In New York City the amount of soft drink you buy is regulated; it’s not healthy. Your kids have to sit in a booster seat until they’re 19 years old (None of us ever sat in a booster seat and I don’t remember an epidemic of dead kids resulting from the oversight). The government now spends billions on ads on the radio designed to inform us how to protect us from ourselves. Once such ad is concerning food safety and it tells us in a condescending manner how to prepare and cook our food (many of these ads use children to lecture us; often with a whiny,  lispy, annoying little voice). Did you know that you should keep raw meat and poultry away from ready to eat foods? What, you’re serious?! Did you know that 3000 people will die of food poisoning this year? Wow! That’s what I call an epidemic. 1000 people die from lightning strikes each year and I fully expect the government to run ads instructing us not to hide under a tree during a lightning storm. We are obsessed with health. And yet, everyone still dies and our longevity hasn’t changed much in the past 50 years.

Oh, back to the football game. As I approached the boys on the field, I noticed that they were in the five to six-year-old age group. Cute. I also noticed that they weren’t playing tackle, but instead were playing flag football. And then I noticed that they were all wearing helmets.
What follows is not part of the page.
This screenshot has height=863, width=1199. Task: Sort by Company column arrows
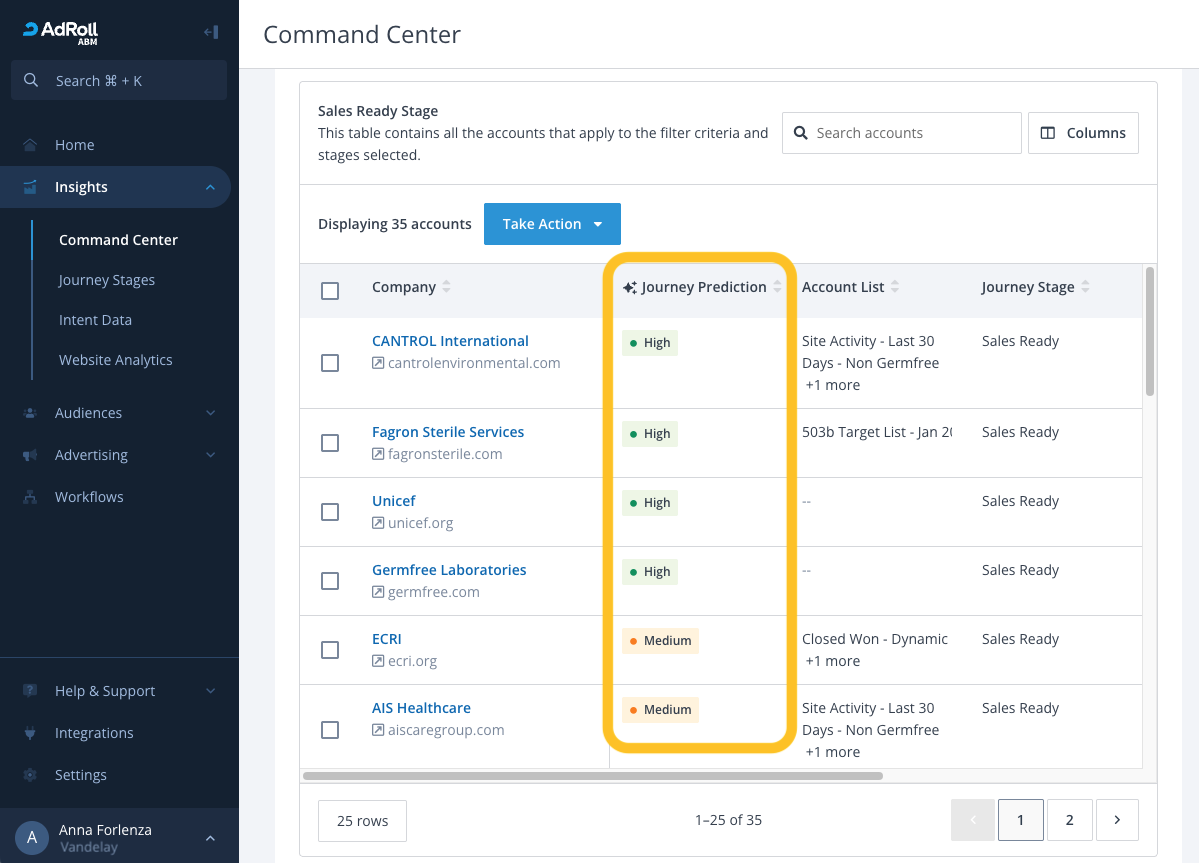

Helmets? In flag football?! There was more likelihood that the little tykes would develop chronic neck pain from the weight of the oversize football helmets than get injured playing flag football. I shook my head as I walked away. Helmets in flag football?! Unbelievable!

What are we willing to give up trying to maintain an illusion of safety? What are we willing to sacrifice in order to live the fallacy of eternal health? Ask the man who is told he has cancer at age 50 what difference all those precautions and safety measures had on his health. I remember the phone call I received from Dad last fall. When he told me he had three months to live I was saddened, but not surprised. He was struggling with his health and was in much pain. The conversation continued and at one point he said, “Son, I feel like eating a cheeseburger.” What difference now were all those doctor’s restrictions on what Dad could or couldn’t eat? Choking back tears I said, “Dad, you go get the biggest, juiciest cheeseburger you can find and while you’re at it, have some onion rings and a milkshake too.”